Several hypotheses may account for the association of methylation at CpG-137 measured at birth with fetal growth. A first possibility is that the individual variation in CpG-137 methylation is determined in the post implantatory embryo, at time of the primary shaping of the methylome. Alternatively, the variation observed in the level of methylation of CpG-137 may result from yet unknown maternal signals transmitted to the fetal tissues through the placenta at a post-embryonic stage of intrauterine life. No association of fetal growth was observed with the other CpGs of the IGF1 locus, except for CpG-218, another CpG of the P2 promoter.

Maternal smoking [36] or folate intake [37] has been shown in other studies to affect methylation of certain CpGs, but was not found to affect the methylation of CpG-137 or of other CpGs studied herein.

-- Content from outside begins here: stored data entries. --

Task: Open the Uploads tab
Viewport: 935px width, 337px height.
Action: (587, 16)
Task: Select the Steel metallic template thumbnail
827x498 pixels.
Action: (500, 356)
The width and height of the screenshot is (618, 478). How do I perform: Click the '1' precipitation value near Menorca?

Since insulin is a major growth factor in fetal life and the INS VNTR has a direct effect on insulin transcription [27], it is conceivable that INS VNTR variation influences early growth. This is why CpG-180 and CpG-206 located within the INS promoter were selected for the current study, given that their level of methylation affects the expression of the insulin gene [27, 28]. As reported previously [28] the methylation of CpG-206 and CpG-180 was strongly influenced by rs689 alleles. We found that neither rs689 alleles nor CpG-206 or CpG-180 showed a relationship with birth length or birth weight, but this conclusion should await the observation of a large number of neonates. Unlike Dunger et al. [15], we observed no association (Additional file 4: Figure S3) between birth size and insulin VNTR classes or rs689 (in complete linkage disequilibrium with VNTR classes). This may be due to the fact that we were not able to distinguish “non-changers” [15] among the studied neonates: Non-changers is the term used to describe infants that do not show a catch-up growth after being born small for gestational age.

Conclusions

In conclusion, fetal growth in normal neonates is associated with the methylation of CpG-137 located in the IGF1 P2 promoter. This observation supports a significant role of IGF1 epigenetics in the regulation of fetal growth that does not seem to be dependent on cis-genetic variation at the IGF1 locus. Although small, this epigenetic effect is of an order of magnitude comparable with that of many genomic variants associated with human quantitative traits.